Saturday, October 2, 2010

Bloody Chainsaws: Not Just for Texas Anymore

Friends of the Captain sent word that several notorious Colombian right-wing paramilitary leaders have been extradited to the U.S. Though these men committed hundreds of brutal murders, they are only being charged with drug-trafficking offenses. While that's bad enough, what's worse is that their cases have been sealed by a U.S. judge, essentially rendering them invisible. No one knows if these men negotiated lenient sentences or if they are even serving any jail time at all.

But what really piqued the Captain's interest in this was that these murderers were fond of employing chainsaws as weapons:

The victims were dragged into the town slaughterhouse. Amid chains and meat hooks, they were bound, suspended and interrogated. Where are the guerrillas? Are you a guerrilla? The men had machetes and chainsaws. Whatever the victims said, however they pleaded, they lost a hand. An arm. A leg. Finally, almost mercifully, they were decapitated.

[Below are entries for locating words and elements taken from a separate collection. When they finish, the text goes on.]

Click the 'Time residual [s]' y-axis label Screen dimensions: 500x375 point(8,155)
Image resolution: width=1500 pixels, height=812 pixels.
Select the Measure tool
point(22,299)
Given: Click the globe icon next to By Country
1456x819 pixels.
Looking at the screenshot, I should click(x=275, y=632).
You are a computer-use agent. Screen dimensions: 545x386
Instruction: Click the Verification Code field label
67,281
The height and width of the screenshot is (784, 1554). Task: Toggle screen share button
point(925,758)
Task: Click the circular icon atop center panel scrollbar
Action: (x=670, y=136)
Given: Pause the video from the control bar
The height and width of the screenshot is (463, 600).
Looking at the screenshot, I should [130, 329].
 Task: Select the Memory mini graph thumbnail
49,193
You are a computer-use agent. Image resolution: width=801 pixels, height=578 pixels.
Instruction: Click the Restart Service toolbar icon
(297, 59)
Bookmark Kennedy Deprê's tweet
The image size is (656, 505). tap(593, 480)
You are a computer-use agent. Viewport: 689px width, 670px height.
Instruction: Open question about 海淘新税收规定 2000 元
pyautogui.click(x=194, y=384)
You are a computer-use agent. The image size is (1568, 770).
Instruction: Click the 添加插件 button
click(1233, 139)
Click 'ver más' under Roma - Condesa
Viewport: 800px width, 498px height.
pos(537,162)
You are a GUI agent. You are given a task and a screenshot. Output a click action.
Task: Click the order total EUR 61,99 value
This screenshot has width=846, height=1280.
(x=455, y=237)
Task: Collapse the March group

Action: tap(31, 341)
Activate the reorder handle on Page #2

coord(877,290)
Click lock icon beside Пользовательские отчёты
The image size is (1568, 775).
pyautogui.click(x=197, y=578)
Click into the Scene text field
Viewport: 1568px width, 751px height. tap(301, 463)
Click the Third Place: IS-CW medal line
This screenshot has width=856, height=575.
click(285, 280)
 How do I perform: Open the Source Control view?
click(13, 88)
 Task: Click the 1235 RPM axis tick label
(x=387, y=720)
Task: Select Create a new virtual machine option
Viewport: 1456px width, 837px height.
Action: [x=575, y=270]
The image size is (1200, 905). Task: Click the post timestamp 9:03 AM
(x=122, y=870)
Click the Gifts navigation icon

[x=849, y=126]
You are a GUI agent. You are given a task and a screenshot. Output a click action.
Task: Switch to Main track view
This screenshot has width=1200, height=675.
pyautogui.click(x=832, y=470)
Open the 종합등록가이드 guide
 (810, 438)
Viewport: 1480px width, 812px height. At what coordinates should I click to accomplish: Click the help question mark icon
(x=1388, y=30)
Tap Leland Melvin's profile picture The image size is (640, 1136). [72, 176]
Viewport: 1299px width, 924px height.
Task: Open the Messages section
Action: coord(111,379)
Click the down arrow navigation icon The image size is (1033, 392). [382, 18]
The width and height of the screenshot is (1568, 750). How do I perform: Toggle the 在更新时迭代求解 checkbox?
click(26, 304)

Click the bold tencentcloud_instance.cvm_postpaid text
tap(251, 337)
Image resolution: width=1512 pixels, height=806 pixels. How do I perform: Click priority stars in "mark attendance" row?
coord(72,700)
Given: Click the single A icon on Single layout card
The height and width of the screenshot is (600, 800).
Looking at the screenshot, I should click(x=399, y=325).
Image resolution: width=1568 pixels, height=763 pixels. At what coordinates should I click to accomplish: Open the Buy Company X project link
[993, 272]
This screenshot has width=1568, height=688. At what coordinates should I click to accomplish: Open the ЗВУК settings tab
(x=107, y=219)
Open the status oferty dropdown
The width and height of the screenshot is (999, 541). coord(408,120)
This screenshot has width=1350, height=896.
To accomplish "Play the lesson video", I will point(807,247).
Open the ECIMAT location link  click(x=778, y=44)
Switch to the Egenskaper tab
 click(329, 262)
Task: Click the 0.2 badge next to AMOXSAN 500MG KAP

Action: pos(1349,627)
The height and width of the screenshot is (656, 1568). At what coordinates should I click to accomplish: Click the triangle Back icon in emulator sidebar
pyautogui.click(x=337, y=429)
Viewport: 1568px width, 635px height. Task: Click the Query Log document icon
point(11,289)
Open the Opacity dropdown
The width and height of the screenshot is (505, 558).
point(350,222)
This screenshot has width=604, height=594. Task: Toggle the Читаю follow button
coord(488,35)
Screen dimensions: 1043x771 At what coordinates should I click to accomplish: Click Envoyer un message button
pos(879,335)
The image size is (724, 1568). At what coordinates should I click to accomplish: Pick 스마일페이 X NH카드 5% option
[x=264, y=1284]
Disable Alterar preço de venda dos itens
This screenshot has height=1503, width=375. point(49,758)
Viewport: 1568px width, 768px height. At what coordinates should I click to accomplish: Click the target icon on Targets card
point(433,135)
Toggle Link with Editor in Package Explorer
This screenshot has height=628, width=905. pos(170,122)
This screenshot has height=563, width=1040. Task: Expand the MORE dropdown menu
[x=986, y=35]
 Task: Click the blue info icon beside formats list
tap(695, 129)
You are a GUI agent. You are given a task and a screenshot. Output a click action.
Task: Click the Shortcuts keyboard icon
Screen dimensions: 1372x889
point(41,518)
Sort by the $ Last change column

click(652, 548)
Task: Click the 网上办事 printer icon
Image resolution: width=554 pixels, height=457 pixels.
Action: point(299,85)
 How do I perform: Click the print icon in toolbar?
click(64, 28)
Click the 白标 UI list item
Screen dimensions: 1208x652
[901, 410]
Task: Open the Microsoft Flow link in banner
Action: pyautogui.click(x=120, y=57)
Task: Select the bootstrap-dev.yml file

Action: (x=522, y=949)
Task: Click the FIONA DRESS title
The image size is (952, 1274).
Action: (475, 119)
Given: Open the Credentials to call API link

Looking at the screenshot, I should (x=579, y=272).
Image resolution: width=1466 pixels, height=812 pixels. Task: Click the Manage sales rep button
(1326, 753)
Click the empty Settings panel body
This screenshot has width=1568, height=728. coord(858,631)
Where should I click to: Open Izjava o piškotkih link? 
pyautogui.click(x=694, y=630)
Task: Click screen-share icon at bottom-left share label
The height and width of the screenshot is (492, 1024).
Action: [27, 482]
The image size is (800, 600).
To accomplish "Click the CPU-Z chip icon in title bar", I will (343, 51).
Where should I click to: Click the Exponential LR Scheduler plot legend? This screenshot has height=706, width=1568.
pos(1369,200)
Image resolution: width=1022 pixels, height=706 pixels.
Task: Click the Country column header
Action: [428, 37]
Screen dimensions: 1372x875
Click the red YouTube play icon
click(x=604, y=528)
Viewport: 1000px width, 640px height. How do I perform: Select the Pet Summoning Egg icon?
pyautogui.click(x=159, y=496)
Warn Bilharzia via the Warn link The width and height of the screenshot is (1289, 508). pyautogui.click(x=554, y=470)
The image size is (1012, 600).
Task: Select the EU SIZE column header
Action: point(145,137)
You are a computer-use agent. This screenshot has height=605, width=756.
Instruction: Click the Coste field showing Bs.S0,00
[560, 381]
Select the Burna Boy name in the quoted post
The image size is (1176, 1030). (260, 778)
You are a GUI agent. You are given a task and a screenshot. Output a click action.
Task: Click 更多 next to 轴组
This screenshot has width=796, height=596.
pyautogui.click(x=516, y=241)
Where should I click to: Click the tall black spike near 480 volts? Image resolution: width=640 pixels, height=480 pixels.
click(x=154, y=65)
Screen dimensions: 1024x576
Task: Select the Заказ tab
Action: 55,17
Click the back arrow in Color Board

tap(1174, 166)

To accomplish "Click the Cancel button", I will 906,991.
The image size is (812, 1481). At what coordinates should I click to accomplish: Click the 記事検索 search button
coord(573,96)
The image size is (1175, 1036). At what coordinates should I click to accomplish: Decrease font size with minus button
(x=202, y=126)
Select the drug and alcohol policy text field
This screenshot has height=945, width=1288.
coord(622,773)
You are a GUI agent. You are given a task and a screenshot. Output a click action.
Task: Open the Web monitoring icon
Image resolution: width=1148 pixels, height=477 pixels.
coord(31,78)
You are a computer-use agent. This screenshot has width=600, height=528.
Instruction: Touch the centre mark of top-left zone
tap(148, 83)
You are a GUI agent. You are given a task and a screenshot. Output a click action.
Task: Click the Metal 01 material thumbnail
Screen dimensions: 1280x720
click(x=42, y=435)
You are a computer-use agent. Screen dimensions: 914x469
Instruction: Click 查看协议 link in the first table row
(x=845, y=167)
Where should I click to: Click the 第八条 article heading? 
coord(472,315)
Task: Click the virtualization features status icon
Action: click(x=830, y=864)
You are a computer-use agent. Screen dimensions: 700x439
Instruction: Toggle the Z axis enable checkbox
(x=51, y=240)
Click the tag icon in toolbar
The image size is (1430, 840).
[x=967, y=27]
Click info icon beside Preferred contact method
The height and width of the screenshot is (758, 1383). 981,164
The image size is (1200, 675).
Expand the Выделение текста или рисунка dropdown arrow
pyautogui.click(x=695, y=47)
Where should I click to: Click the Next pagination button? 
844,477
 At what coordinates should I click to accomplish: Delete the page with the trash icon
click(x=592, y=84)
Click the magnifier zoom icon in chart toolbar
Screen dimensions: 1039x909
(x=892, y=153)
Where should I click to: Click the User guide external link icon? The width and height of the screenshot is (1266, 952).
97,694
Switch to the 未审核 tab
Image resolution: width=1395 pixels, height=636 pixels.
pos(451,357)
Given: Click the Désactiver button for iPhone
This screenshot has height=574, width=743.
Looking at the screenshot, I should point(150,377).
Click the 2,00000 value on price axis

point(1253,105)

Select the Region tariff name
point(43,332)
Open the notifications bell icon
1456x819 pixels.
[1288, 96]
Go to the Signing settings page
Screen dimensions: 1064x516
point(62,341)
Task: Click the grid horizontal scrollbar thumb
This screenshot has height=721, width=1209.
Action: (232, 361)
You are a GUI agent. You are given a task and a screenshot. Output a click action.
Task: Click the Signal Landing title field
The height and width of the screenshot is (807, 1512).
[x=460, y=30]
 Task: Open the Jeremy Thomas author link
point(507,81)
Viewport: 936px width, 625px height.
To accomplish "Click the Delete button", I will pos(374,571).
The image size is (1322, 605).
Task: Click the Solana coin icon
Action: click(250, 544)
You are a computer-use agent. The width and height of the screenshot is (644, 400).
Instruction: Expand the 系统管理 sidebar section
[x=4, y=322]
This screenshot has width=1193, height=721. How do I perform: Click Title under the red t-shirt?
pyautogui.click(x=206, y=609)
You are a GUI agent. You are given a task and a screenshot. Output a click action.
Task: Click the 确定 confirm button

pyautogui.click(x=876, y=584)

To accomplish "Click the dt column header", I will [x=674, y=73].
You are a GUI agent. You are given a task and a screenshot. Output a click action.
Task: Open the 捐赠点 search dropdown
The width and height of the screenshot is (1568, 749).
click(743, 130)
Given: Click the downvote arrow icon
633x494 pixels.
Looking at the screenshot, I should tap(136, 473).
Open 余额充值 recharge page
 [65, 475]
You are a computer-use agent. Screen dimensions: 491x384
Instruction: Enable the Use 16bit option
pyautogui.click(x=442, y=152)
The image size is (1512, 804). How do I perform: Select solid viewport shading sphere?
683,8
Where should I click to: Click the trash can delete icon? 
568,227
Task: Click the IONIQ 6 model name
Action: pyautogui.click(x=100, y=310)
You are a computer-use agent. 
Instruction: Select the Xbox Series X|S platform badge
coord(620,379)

And as much as the Captain enjoys bringing you stories about chainsaw murders, what he enjoys even more is sharing stories about chainsaw accidents. Apparently it's been a bad month or so in Austria:

An elderly woman suffered serious injuries when she tried to cut wood with a chainsaw at her home in Styria yesterday [09/09/2010].

The 68-year-old Eichberg resident was working at her garage when she slipped and slashed open her right lower arm falling onto the saw's blade. The pensioner managed to reach the house’s courtyard to call for help. Her daughter-in-law called an ambulance and she was transported to Oberwart’s LKH clinic via helicopter.

Last month, a 67-year-old man from Lower Austria died from an accident involving a chain saw. Wilhelm H. from Krustetten was chopping wood with a chainsaw when a splinter shot off and speared him in the leg. He collapsed after removing it – and bled to death before being found by his son.